▶ [TASK PROMPT]
Exact copies of the lines from the one holding "Image resolution: width=1442" through the last line of the entries below are to be printed, with pictures omitted.

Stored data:
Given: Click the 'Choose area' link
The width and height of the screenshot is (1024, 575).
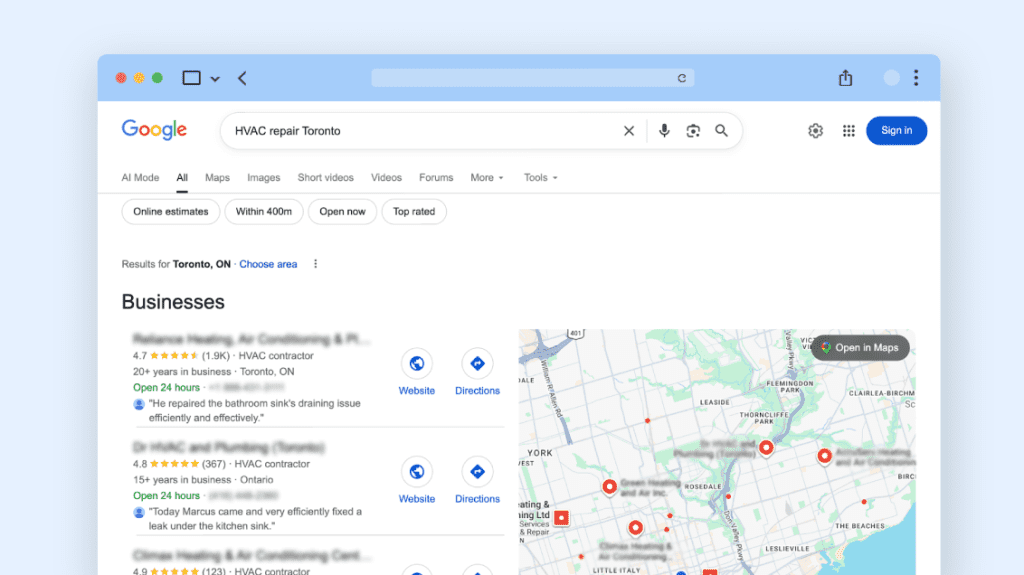Looking at the screenshot, I should click(x=268, y=264).
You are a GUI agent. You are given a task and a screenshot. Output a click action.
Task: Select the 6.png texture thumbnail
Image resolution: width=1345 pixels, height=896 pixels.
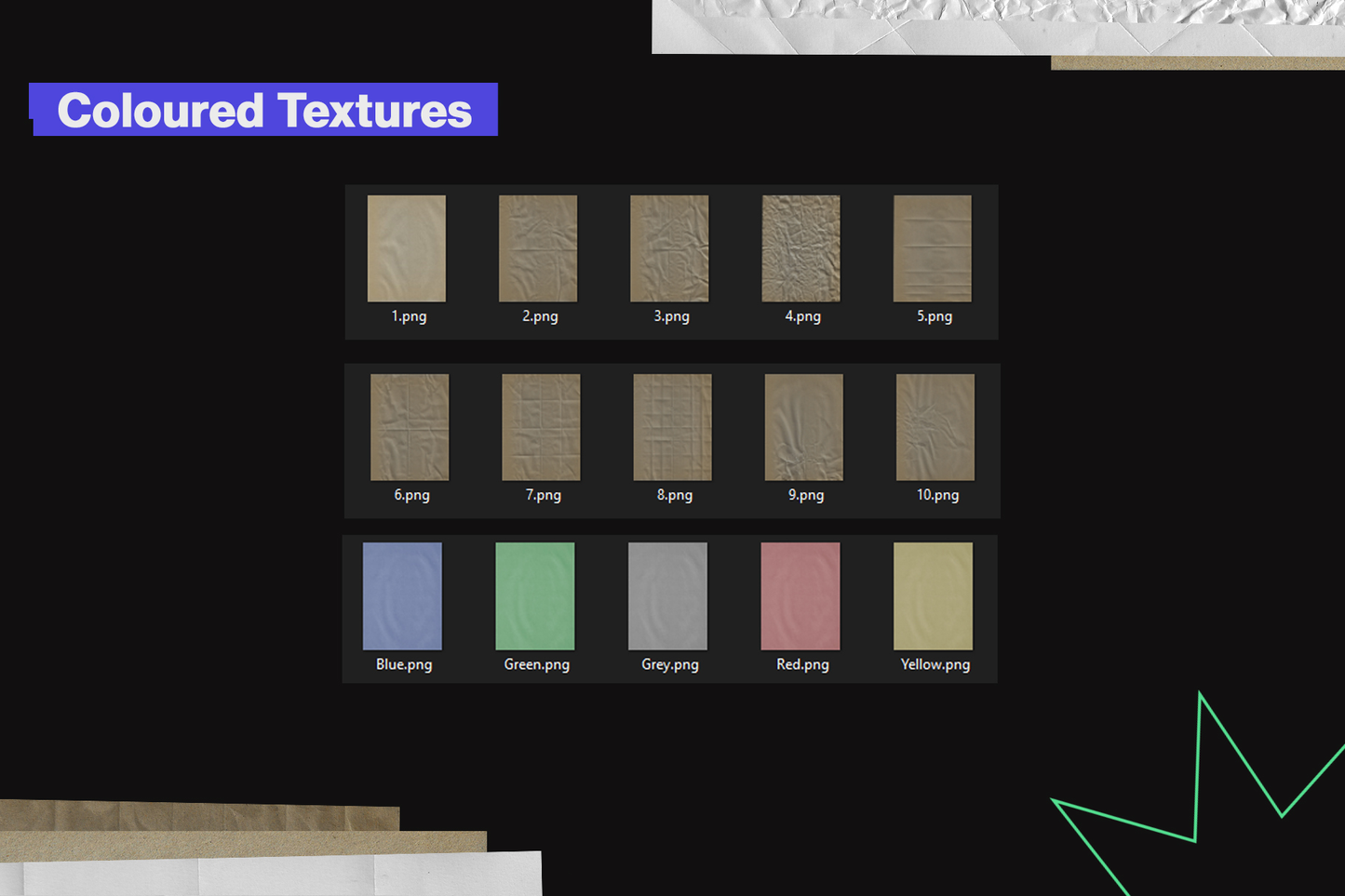(x=410, y=427)
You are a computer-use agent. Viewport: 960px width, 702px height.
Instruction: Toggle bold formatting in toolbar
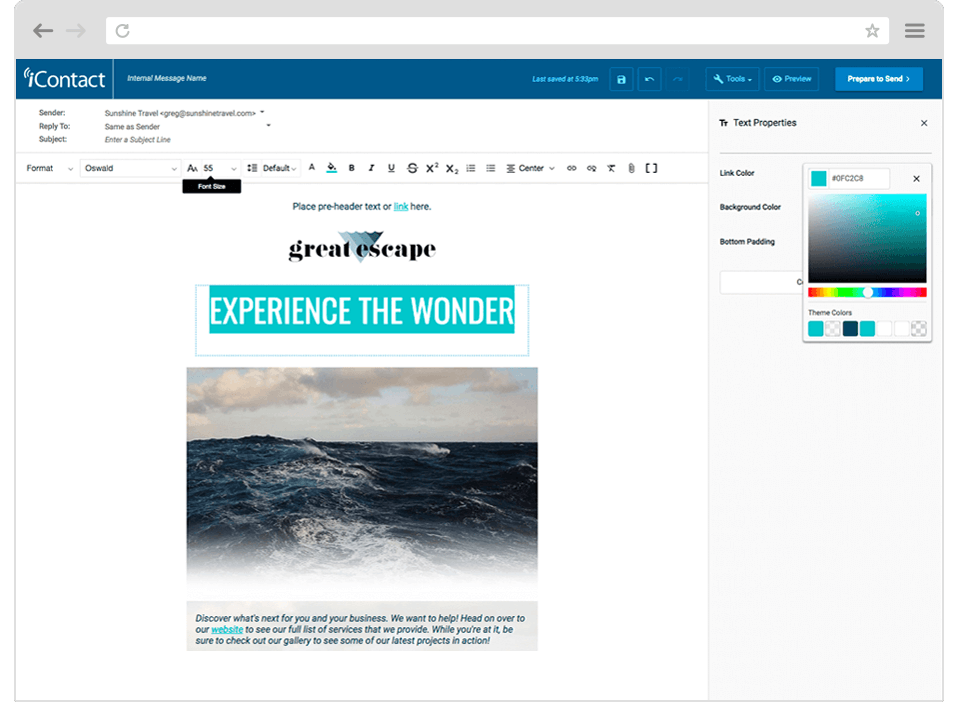pyautogui.click(x=351, y=168)
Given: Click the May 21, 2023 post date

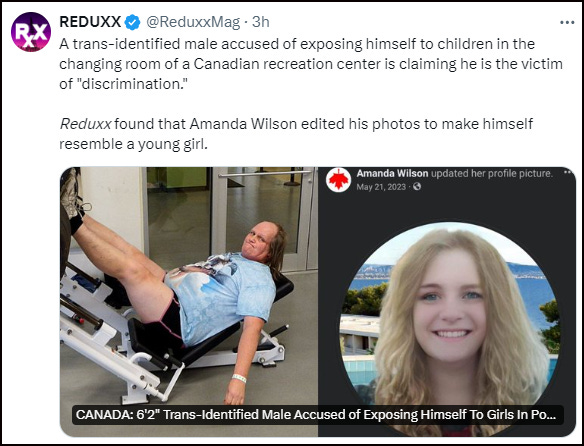Looking at the screenshot, I should 381,187.
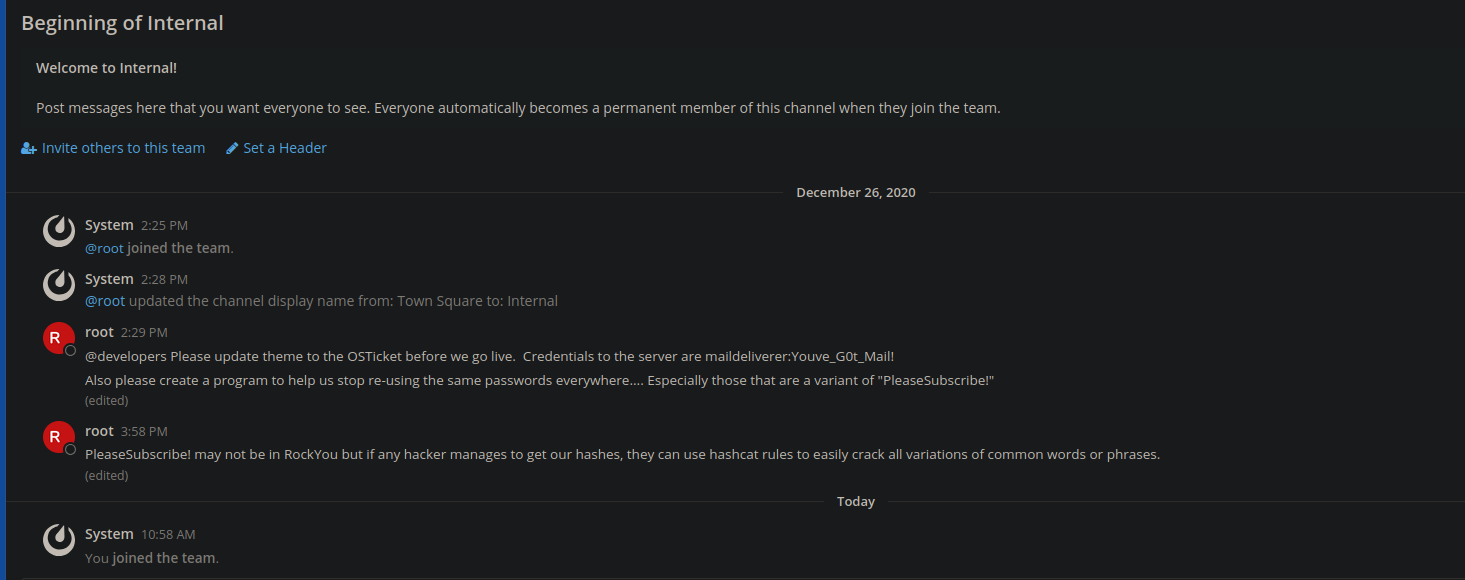This screenshot has width=1465, height=580.
Task: Open root's profile from the 2:29 PM username
Action: coord(99,332)
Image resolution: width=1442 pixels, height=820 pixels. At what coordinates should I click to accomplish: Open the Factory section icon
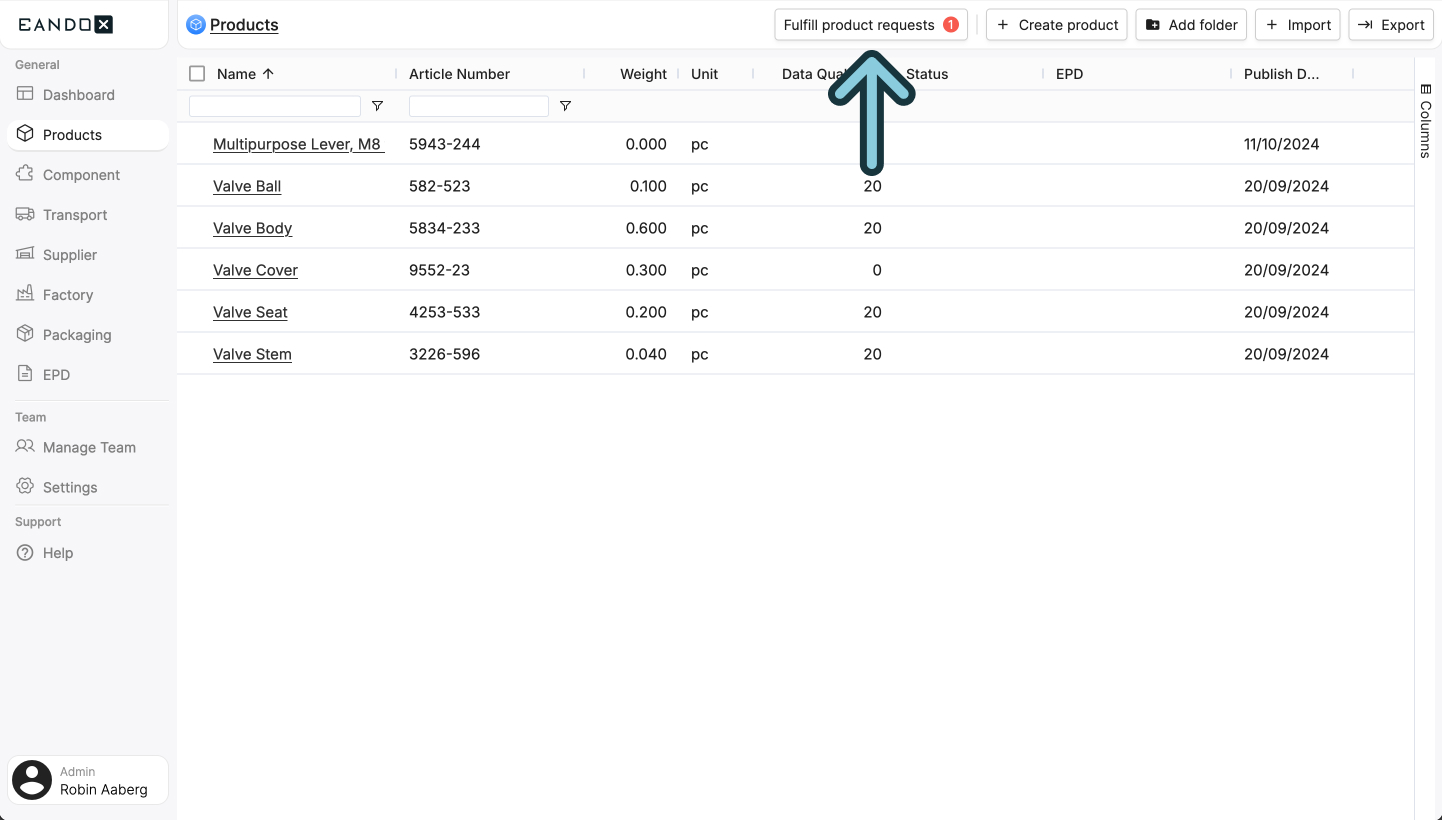(x=24, y=294)
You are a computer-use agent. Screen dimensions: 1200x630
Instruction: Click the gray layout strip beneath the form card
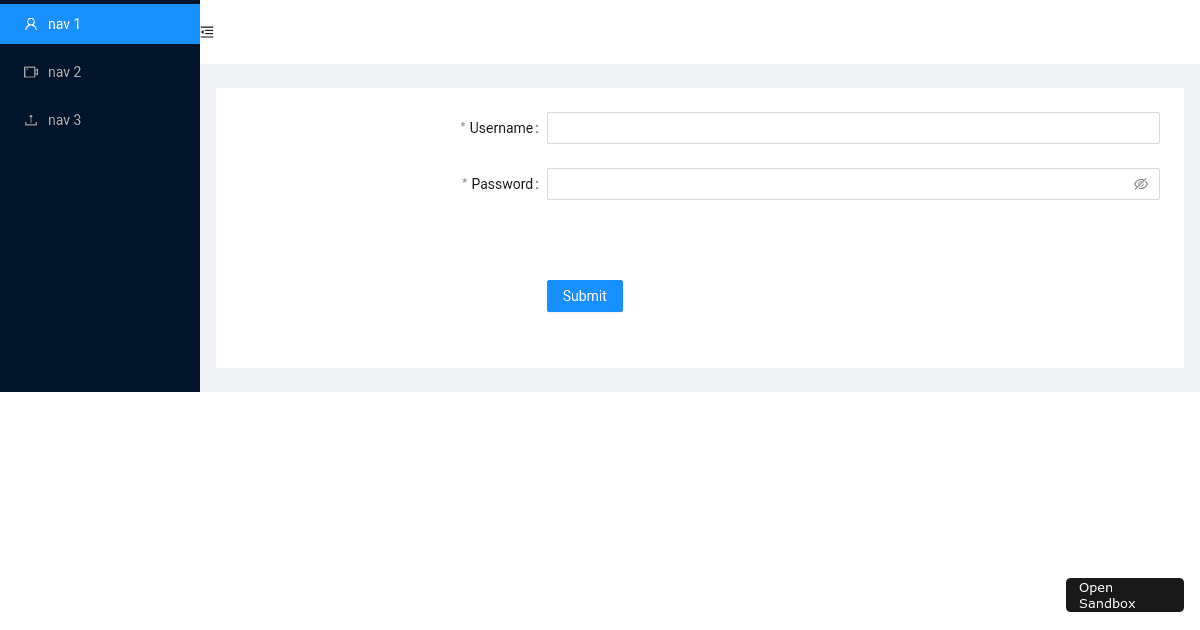tap(700, 380)
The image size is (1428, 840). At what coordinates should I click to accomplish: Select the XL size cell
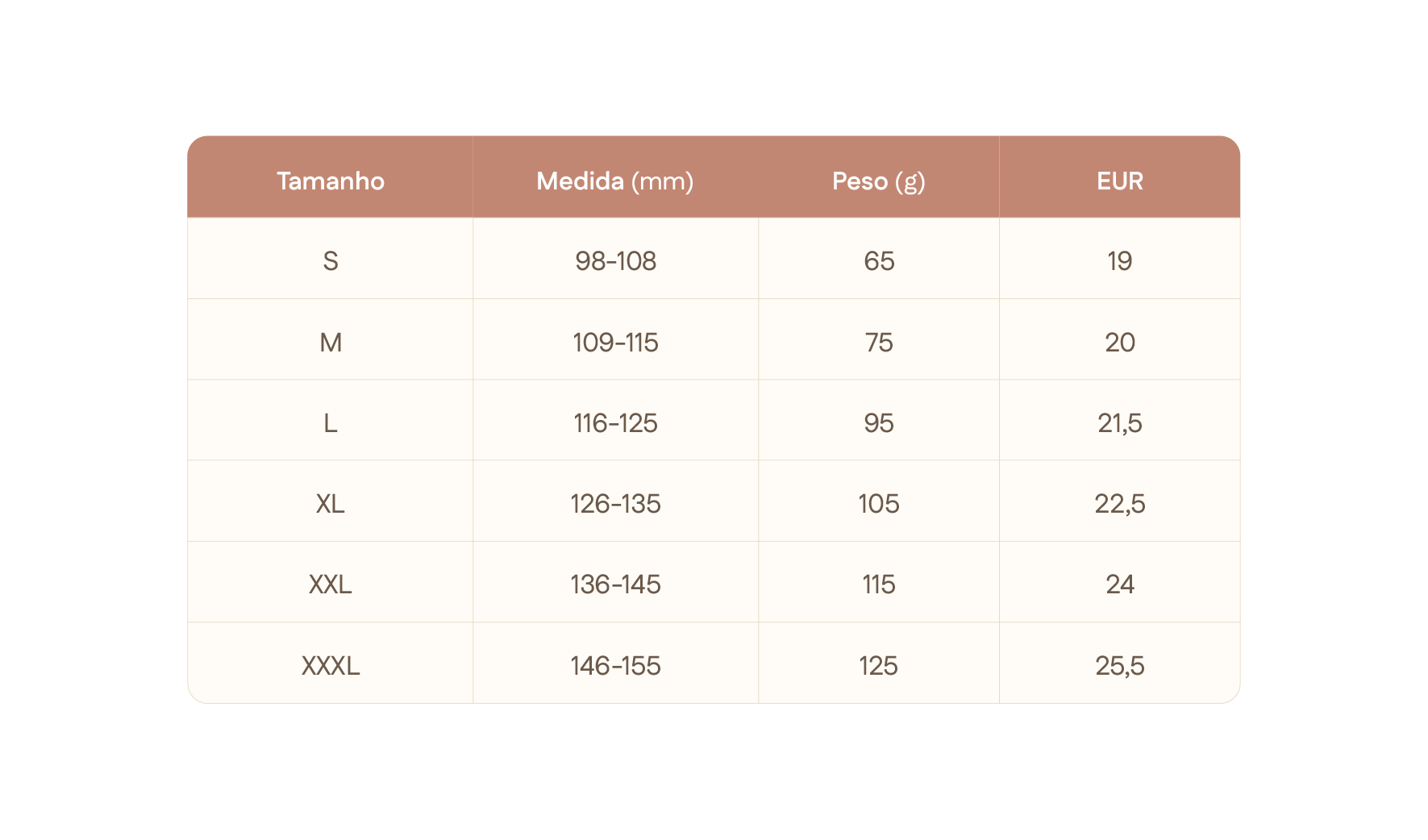[331, 504]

▶ [RESULT OF THE TASK]
Image resolution: width=1442 pixels, height=820 pixels. At what coordinates should I click to accomplish: Open the Factory section icon
(x=24, y=294)
You are a computer-use agent. Screen dimensions: 1200x630
Instruction: Click the gray layout strip beneath the form card
tap(700, 380)
The image size is (1428, 840). At what coordinates should I click to accomplish: Select the XL size cell
[331, 504]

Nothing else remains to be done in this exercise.